The Greening of Small-Town America
In the late '70s—before it was in vogue to be green—Soldiers Grove, Wisconsin, became America's first solar village. It was a move the town of 600 made after much of the community was destroyed in July 1978 by massive flooding of the nearby Kickapoo River. "The flooding is what started the process of relocating to higher ground and constructing businesses with solar panels," says Tamera Kelper, Soldiers Grove's clerk and treasurer.
The townspeople rebuilt their community further away from the river and constructed many new buildings with solar panels. The grocery store, beauty shop, fire station and a dozen other businesses installed solar panel systems that now supply 50 percent of the town's heating needs, Kelper says.
Now, more 30 years after the town installed its first solar panel, filmmaker Brain Kosisky decided to feature Soldiers Grove in his documentary Solar Town USA . "It is an inspiring story of how the residents took something negative—severe flooding—and made something positive out of it: rebuilding their town from scratch and creating America's very first solar town," Kosisky says.

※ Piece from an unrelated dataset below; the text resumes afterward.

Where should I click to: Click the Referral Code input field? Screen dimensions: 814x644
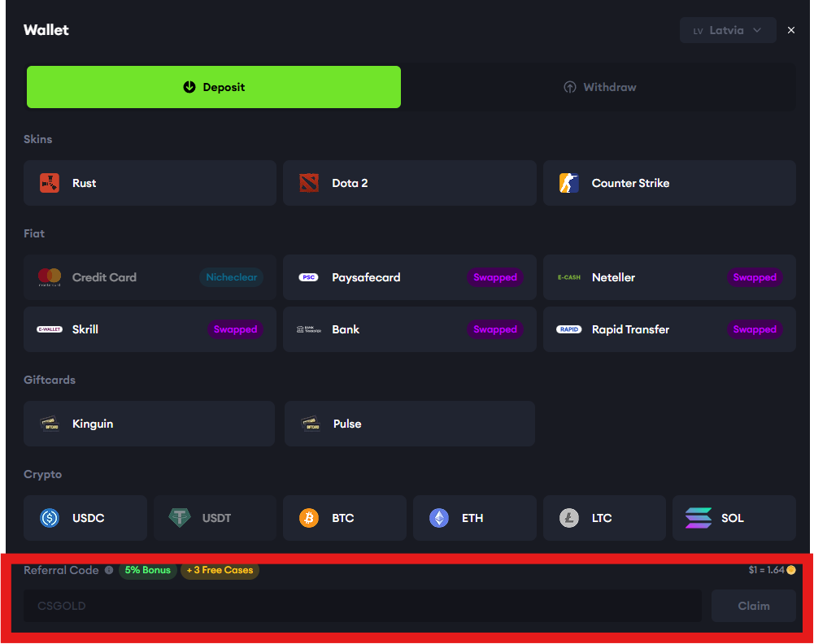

The documentary, hosted and co-produced by former CNN anchor Daryn Kagan, features the ups and downs the community went through while switching to solar and what it's like to maintain solar technology for three decades. "They are optimistic yet down-to-earth," Kosisky says. "While they are all proud of their town and the sustainable solar elements, they admit that some of the systems are no longer working at peak performance. Right now, the state of Wisconsin is studying the buildings to see how the systems can be improved."
While it is uncertain what the future holds for Soldiers Grove and its green initiatives, Kosisky says the town is "the quintessential example of optimism in the face of adversity."